LGMLMar 5, 2018

Stochastic Activation Pruning for Robust Adversarial Defense

arXiv:1803.01442v1580 citations
Originality Incremental advance
AI Analysis

This addresses the reliability of deep learning systems in real-world applications by providing a defense against adversarial threats, though it is an incremental improvement on existing adversarial training methods.

The paper tackles the vulnerability of neural networks to adversarial examples by proposing Stochastic Activation Pruning (SAP), a method that prunes random activations to improve robustness, resulting in increased accuracy and preserved calibration against attacks.

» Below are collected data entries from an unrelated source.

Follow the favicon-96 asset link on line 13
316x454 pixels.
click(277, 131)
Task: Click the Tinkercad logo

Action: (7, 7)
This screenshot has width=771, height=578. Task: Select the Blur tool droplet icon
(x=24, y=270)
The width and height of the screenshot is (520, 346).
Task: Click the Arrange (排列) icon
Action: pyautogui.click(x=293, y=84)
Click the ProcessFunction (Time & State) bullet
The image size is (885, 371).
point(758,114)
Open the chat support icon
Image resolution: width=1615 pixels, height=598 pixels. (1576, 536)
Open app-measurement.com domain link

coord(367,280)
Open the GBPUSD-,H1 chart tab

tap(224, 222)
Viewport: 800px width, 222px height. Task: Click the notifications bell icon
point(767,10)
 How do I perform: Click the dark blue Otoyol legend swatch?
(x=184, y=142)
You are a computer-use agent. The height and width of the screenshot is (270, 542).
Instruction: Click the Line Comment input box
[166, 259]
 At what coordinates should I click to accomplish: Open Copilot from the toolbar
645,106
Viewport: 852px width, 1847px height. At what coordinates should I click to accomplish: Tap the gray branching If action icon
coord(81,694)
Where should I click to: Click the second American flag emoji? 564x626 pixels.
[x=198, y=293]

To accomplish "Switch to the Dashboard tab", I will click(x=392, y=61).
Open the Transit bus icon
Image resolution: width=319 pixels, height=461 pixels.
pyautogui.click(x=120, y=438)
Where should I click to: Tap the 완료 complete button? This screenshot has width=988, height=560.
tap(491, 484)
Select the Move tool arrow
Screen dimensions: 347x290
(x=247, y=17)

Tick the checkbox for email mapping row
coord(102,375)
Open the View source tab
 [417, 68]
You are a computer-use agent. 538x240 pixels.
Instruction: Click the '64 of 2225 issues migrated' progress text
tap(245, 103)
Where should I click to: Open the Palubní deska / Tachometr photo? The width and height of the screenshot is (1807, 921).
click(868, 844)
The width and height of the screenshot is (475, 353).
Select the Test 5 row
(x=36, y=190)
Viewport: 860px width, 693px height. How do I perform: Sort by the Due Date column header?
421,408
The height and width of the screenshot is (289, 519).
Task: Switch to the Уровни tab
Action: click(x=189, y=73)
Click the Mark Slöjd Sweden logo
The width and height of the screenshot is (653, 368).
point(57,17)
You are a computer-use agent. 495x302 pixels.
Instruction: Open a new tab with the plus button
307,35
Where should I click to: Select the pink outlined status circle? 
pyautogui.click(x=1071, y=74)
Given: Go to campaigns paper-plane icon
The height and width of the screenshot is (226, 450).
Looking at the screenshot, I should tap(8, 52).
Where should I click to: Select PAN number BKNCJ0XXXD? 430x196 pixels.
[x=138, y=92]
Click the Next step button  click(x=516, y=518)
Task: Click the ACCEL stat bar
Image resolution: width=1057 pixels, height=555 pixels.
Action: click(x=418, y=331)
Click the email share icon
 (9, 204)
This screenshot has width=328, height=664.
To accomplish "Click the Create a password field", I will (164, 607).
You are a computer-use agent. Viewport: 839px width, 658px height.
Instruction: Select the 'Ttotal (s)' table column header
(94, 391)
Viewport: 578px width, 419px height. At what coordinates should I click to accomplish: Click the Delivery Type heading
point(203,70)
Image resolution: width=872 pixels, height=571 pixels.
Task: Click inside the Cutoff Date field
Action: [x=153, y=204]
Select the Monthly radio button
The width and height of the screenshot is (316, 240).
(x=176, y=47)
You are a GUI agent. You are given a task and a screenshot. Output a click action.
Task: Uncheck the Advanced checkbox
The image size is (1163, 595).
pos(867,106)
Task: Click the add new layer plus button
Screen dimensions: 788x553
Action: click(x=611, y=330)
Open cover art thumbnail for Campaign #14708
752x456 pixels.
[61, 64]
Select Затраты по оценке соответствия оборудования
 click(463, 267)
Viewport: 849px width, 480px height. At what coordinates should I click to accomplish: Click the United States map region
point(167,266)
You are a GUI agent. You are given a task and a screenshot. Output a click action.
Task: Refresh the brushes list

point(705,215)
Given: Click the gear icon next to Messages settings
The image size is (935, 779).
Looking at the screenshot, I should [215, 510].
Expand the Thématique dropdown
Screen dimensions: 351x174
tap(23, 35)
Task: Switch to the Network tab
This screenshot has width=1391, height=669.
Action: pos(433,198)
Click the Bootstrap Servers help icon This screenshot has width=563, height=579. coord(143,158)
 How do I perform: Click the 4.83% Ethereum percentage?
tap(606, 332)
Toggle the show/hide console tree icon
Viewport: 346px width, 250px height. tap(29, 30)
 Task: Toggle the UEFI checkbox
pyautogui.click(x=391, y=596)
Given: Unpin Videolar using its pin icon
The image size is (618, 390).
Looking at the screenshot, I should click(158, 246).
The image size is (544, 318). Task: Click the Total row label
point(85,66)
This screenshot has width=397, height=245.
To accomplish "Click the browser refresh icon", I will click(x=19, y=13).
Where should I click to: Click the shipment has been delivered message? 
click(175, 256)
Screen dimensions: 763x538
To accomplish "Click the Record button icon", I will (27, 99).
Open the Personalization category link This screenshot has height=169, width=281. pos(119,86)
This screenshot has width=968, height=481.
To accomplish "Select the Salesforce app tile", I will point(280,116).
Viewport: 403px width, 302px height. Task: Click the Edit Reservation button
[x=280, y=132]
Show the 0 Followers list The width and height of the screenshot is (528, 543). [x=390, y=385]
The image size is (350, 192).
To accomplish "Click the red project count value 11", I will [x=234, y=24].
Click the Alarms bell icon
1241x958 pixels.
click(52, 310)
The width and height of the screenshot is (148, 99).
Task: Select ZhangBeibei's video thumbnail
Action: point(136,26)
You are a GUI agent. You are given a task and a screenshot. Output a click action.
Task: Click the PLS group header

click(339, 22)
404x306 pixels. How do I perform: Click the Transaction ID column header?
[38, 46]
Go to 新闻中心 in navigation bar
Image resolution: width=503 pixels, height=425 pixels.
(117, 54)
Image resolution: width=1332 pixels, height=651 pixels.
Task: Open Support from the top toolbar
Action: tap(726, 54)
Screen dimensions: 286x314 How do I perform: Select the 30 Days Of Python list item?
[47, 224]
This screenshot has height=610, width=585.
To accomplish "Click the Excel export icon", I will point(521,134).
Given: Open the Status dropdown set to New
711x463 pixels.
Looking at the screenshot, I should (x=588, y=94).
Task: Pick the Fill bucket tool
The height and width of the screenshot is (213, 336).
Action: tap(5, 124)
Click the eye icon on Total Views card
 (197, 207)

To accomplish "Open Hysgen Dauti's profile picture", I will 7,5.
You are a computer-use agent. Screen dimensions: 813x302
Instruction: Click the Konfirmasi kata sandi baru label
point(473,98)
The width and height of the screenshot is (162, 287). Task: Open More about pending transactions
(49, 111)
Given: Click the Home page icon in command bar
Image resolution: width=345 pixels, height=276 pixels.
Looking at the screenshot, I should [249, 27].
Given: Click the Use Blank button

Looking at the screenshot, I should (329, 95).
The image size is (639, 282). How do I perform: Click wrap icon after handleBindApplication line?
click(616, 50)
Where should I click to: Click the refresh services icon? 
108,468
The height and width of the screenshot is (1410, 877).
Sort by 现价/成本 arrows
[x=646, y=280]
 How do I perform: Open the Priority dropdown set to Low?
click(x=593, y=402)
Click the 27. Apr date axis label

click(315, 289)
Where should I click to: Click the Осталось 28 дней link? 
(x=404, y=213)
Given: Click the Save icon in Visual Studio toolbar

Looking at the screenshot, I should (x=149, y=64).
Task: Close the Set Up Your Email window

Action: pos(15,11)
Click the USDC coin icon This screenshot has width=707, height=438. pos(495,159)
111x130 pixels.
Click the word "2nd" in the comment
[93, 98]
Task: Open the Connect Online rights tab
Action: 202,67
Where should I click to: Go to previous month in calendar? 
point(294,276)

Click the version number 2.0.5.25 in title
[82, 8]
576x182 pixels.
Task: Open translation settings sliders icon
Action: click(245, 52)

Neural networks are known to be vulnerable to adversarial examples. Carefully chosen perturbations to real images, while imperceptible to humans, induce misclassification and threaten the reliability of deep learning systems in the wild. To guard against adversarial examples, we take inspiration from game theory and cast the problem as a minimax zero-sum game between the adversary and the model. In general, for such games, the optimal strategy for both players requires a stochastic policy, also known as a mixed strategy. In this light, we propose Stochastic Activation Pruning (SAP), a mixed strategy for adversarial defense. SAP prunes a random subset of activations (preferentially pruning those with smaller magnitude) and scales up the survivors to compensate. We can apply SAP to pretrained networks, including adversarially trained models, without fine-tuning, providing robustness against adversarial examples. Experiments demonstrate that SAP confers robustness against attacks, increasing accuracy and preserving calibration.